Greece’s public debt ratio (rated BB + / Stable) is just behind that of Japan (A / Stable) among 36 countries whose debt is publicly rated by Scope. While we expect Greece’s public debt to slow to 199.1% of GDP by the end of 2021, from a peak of 205.6% last year, it remains well above the pre-crisis level. crisis of 180.5% in 2019.

The high stock of Greek debt makes the government vulnerable to any revaluation of the markets after this crisis concerning the sustainability of the public debt and the deficits accumulated during the crisis, especially as the ECB’s support is gradually reduced. This vulnerability to market correction remains a major constraint on sovereign ratings.

After 2021, Greece’s public debt ratio is expected to decline to around 186% of GDP by 2026, with growth remaining above potential and budget deficits narrowing, assuming there is no interruption of economic recovery.

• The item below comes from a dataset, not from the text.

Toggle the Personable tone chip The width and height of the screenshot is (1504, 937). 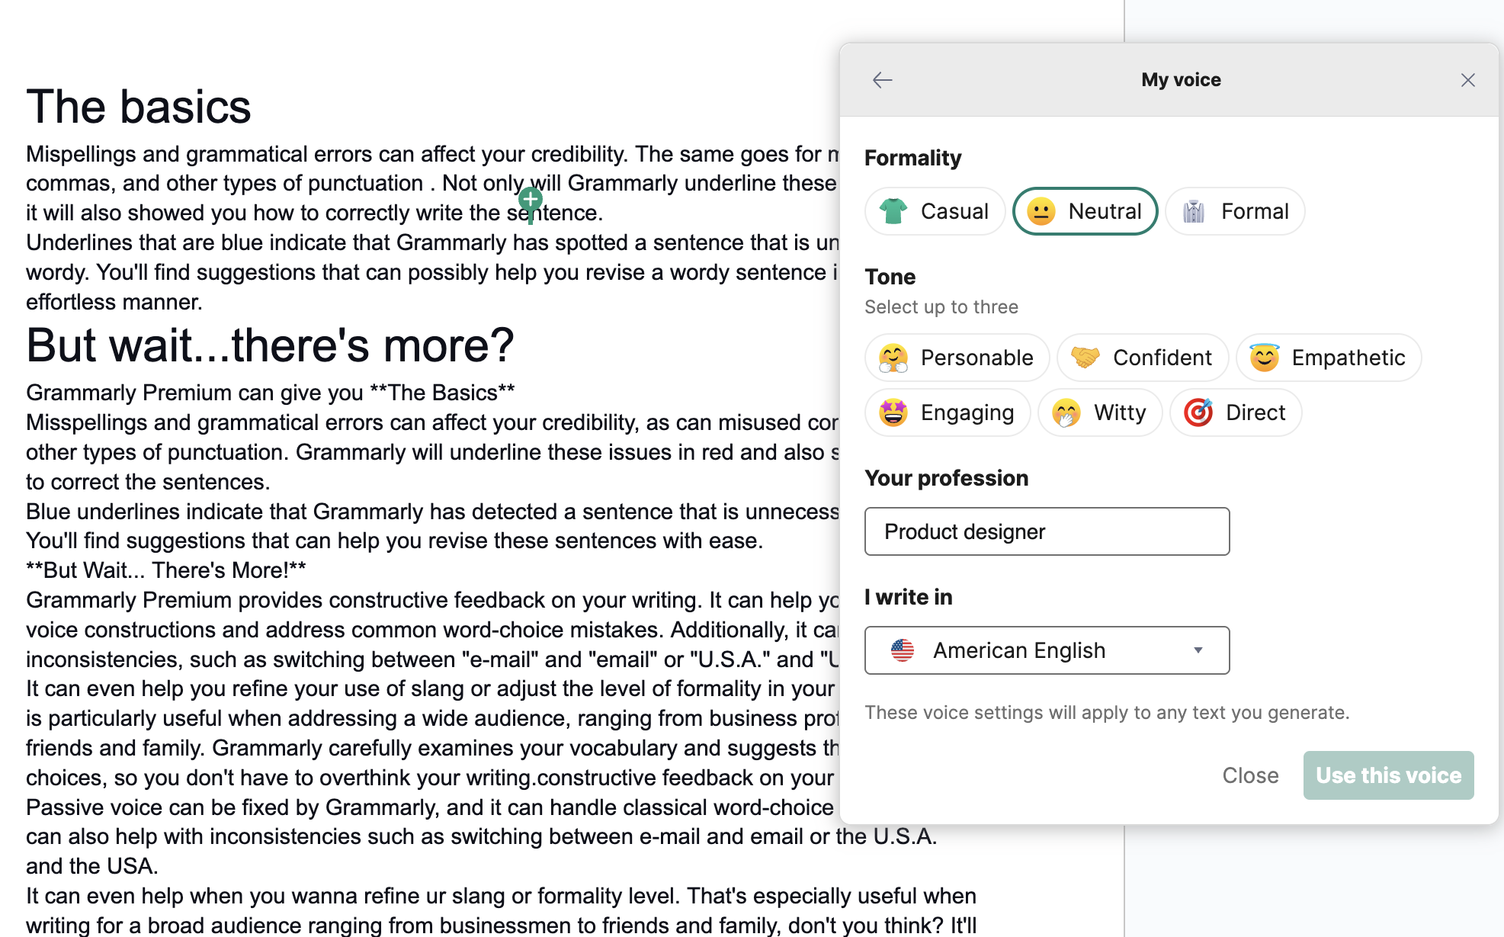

Sustainable recovery remains conditional on resolving structural bottlenecks

Nonetheless, a sustainable economic recovery remains conditional on Athens resolving residual structural bottlenecks, such as the continued reduction in non-performing loans (NPLs) on national bank balance sheets, even recognizing recent significant progress in this area. . High nonperforming loans (21.3% of total loans in June but reduced by 40% at the end of 2019) affect the profitability of the banking system and its ability to finance the recovery. Piraeus Bank, Alpha Bank and the National Bank of Greece have taken capital improvement measures to cover the cost of future non-performing loan securitizations and the phasing out of transitional prudential arrangements.

System-wide Tier 1 capital ratios fell to 13.0% of risk-weighted assets in the second quarter of 2021, from 16.4% in the fourth quarter of 2019, reflecting profitability and quality of mediocre assets. In this regard, in an unfavorable scenario of the European Banking Authority’s crisis review in 2021, the basic capital ratios of three of the four systemic banks observed decline to 8% or less, testifying to the remaining vulnerabilities. of the financial system.

The link between the sovereign bank and the bank represents an increasing risk in unfavorable scenarios for the financial system

Above all, a high share of deferred tax credits in bank capital, the increase in the holdings of national government bonds of banks, the State’s holdings in Greek banks and guarantees under the Hercules program induce a stronger link between the sovereign bank and the banks – an increased risk for the sovereign borrower in contingent scenarios impact on the resilience of the banking system.

The government focused on the outstanding challenges

The government has focused on resolving bottlenecks in the real economy such as labor market rigidities, weak investment and high private sector arrears. Unemployment remains high, at 14.2% in July, although it was sharply reduced from 17.2% in April. Tax compliance remains a weakness, although it has also improved, as spending on pensions and public sector wages is above the euro area average, limiting the fiscal space for spending conducive to growth. the growth.

Further progress needed to build confidence in Greece’s long-term growth potential

Progress is important in some of the aforementioned areas to strengthen confidence in the long-term growth potential of Greece, which remains among the weakest in the euro area, as well as to strengthen confidence in the stability of the Greek economy in the future. future stress scenarios.

Scope upgraded Greece’s long-term sovereign ratings one notch to BB + from BB on September 10.

For an overview of all of today’s economic events, check out our economic calendar.

Dennis Shen is Director of Sovereign and Public Sector Ratings at Scope Ratings GmbH and Senior Analyst for Greece’s Sovereign Credit Rating.